Jason Smyth - a member of Team Ireland - questioned if his national colours meant more than his sporting achievements.
The "lap of legends" featured star names from the worlds of sport, music and television.
TV personality James Nesbitt and Snow Patrol frontman Gary Lightbody joined sporting heroes including world champion boxer Carl Frampton and Olympic gold medallist Dame Mary Peters in the star-studded walk around the pitch.
Two of Northern Ireland's Paralympians, swimmer Bethany Firth and skier Kelly Gallagher, also took part in the event, ahead of Saturday evening's World Cup qualifier against San Marino.
But Team Ireland athletes Smyth and Michael McKillop were not present.
Smyth later took to Twitter to express his feelings.
In a message to Martin McGuinness, he wrote: "Only in NI does the colours you wear mean more than what you achieve! Do you think we will ever move on @M_McGuinness_SF?"
The Irish FA said it had not intended to cause offence to anyone who was left out of the event, which featured a wide range of people, both male and female, drawn from both communities and spanning different generations.
And Mr McGuinness responded, saying: "Jason, if we have any sense, we can't afford not to move on.
"Your contribution has been immense and must be recognised and appreciated."
Smyth, a legally blind sprint runner, is a twice double gold medallist and a world record holder in the 100 metres and 200 metres.
The 29-year-old won his fifth gold medal at the Paralympics in Rio last month.
He told the Belfast Telegraph he was disappointed that he and McKillop were not included alongside Firth and Gallagher.
"We've all been successful, we have all won gold medals. To me, looking at it, the biggest difference is really who we compete for," he said. "Hopefully that isn't it, but looking at it, that would definitely be the assumption.
"Maybe I'm assuming wrong, but it's not about success, it's not about what you've achieved in this instance."
He added: "There were lots of top people there from Northern Ireland and lots of people who weren't there.
"But I was looking at it from the perspective of Paralympics, and we have four Paralympic athletes who have done very well over the last number of years - myself, Kelly, Bethany and Michael McKillop.
"My question was just trying to figure out how come two of us were there and two of us weren't.
"We are all from Northern Ireland and we've all achieved a lot of success."
Smyth said he didn't consider himself either Protestant or Catholic.

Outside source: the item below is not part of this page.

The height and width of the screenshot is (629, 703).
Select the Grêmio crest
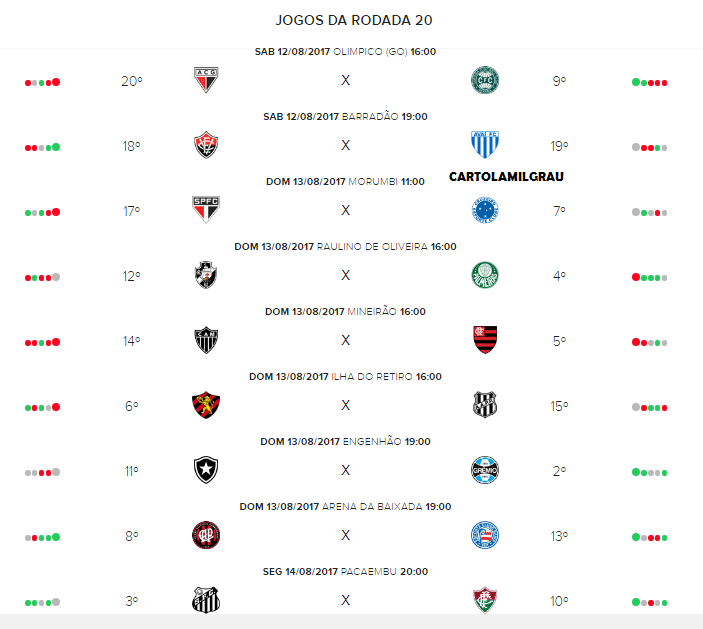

"For me, sport is about achieving, about being successful and inspiring people," he added.
An Irish FA spokesman said: "The idea of the lap of legends was to bring some famous fans from the world of sport, TV and music together in one place, along with other supporters and the football family, to celebrate the opening of the new National Football Stadium at Windsor Park.
"There was a short 20-minute window in which to stage the event, so we were limited in terms of the number of people that we could invite.
"We did not intend to cause any offence to Jason or anyone else who was not part of the pre-match event.
"The Irish FA would be delighted to welcome Jason to the National Football Stadium at Windsor Park in the future."